Check out this little gem in the speech:
"But still we are not winning, and we cannot win."
I emailed John Walcott and asked if he stood by his prediction. Walcott emailed me back, saying the quote was accurate as written, but he modified the statement when he delivered the speech. Walcott told me he told the audience the Iraqi people had to win, not the US military. He denied saying the US cannot win.
I have trouble believing Walcott's email denial. Scan farther down in Walcott's speech and you see he repeats the same prediction: "But I think that we're in the mess we're in Iraq - can't win and can't afford to lose...." If he really meant to say the Iraqi people, not the military, need to win, that's what he would have said.
With the benefit of a successful surge behind us, Walcott's prediction seems almost shocking because the US has routed Al Qaeda and the war's tide has turned. But it wasn't obvious at the time Walcott made the quote.

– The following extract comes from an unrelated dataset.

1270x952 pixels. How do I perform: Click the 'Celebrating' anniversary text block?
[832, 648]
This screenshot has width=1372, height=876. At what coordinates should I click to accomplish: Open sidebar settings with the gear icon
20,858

In fact, a lot of defeatists had already been saying the war was lost. Harry Reid: "The Iraq war is lost." Howard Dean: "US can't win Iraq war." In one poll, more than half of Americans had doubts the US would prevail. Even Henry Kissinger joined the Defeatist Chorus: "US can't win war in Iraq."
Thank God G. W. Bush ignored the Washington elites and know-it-alls like John Walcott.